Supplied information —
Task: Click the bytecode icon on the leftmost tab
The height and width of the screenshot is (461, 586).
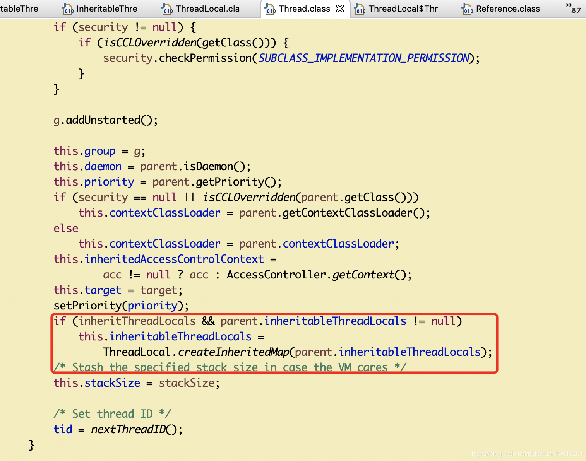Action: [3, 9]
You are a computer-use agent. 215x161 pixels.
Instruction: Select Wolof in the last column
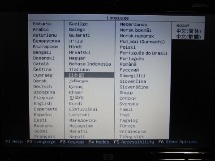pyautogui.click(x=183, y=25)
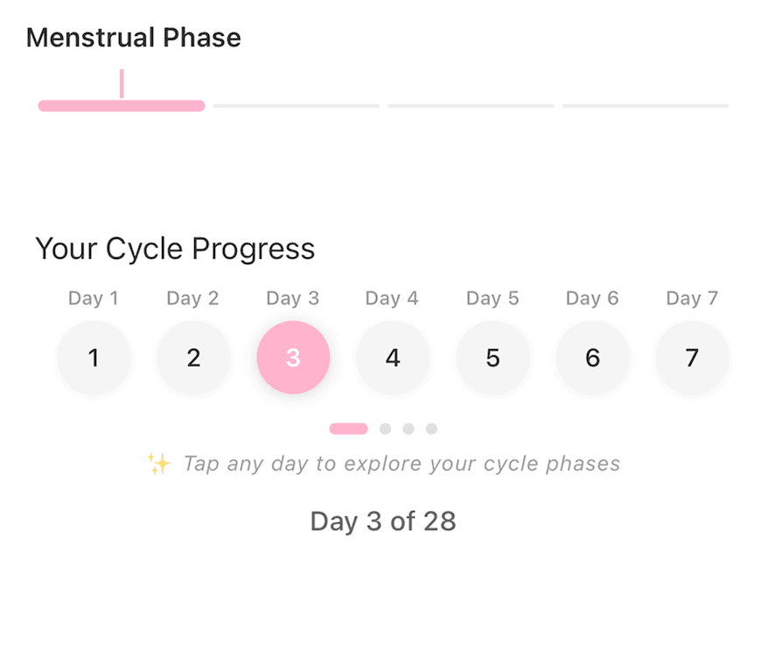761x651 pixels.
Task: Click the Menstrual Phase title
Action: click(x=133, y=37)
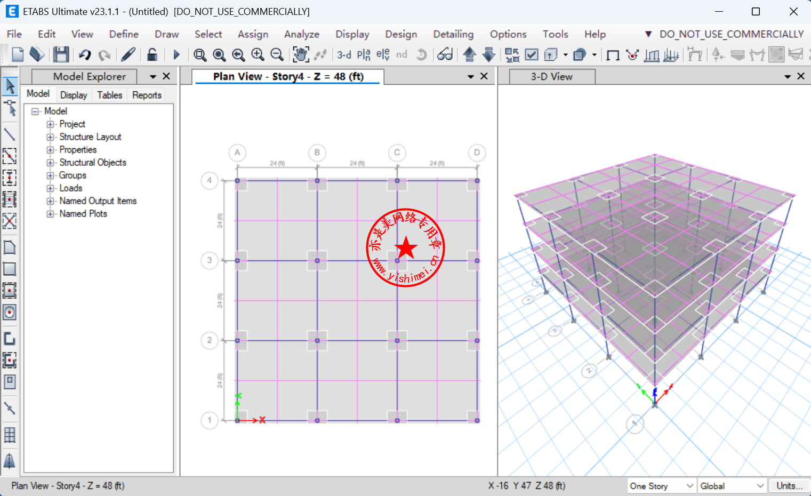Toggle the lock/unlock model padlock icon

click(x=152, y=54)
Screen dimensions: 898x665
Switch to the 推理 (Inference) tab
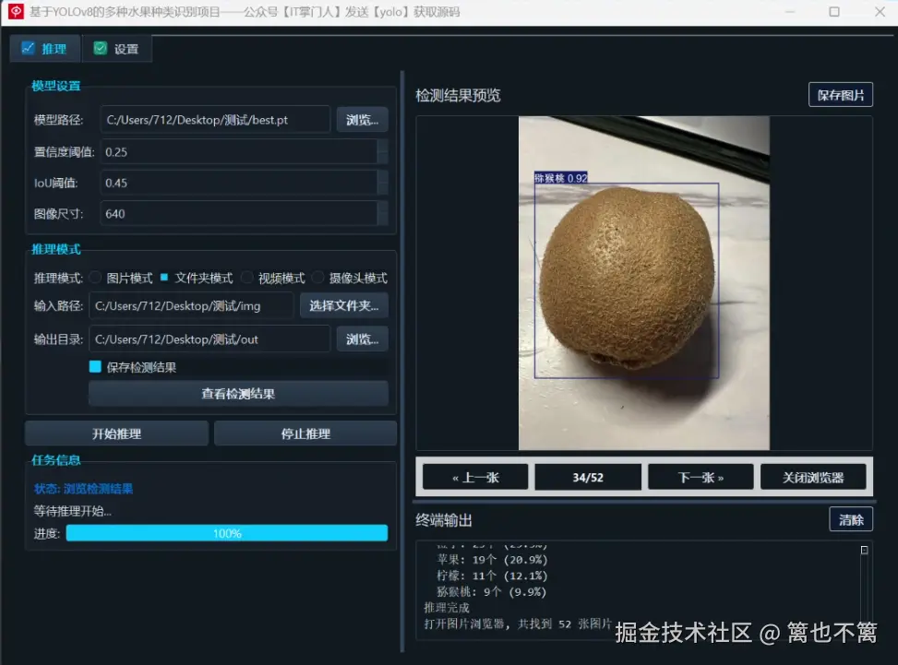[x=44, y=48]
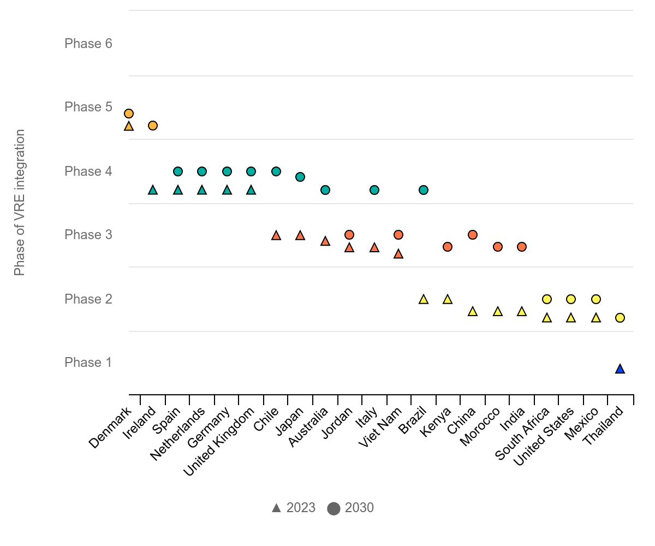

Prompt — Write out the material above once more, exactly as it reads, with no pictures.

Response to the task —
Task: Click the bytecode icon on the leftmost tab
The height and width of the screenshot is (461, 586).
Action: [3, 9]
You are a computer-use agent. 215x161 pixels.
Instruction: Select Wolof in the last column
pyautogui.click(x=183, y=25)
761x651 pixels.
Task: Click the Menstrual Phase title
Action: click(x=133, y=37)
Toggle the lock/unlock model padlock icon

click(x=152, y=54)
Screen dimensions: 898x665
Switch to the 推理 (Inference) tab
[x=44, y=48]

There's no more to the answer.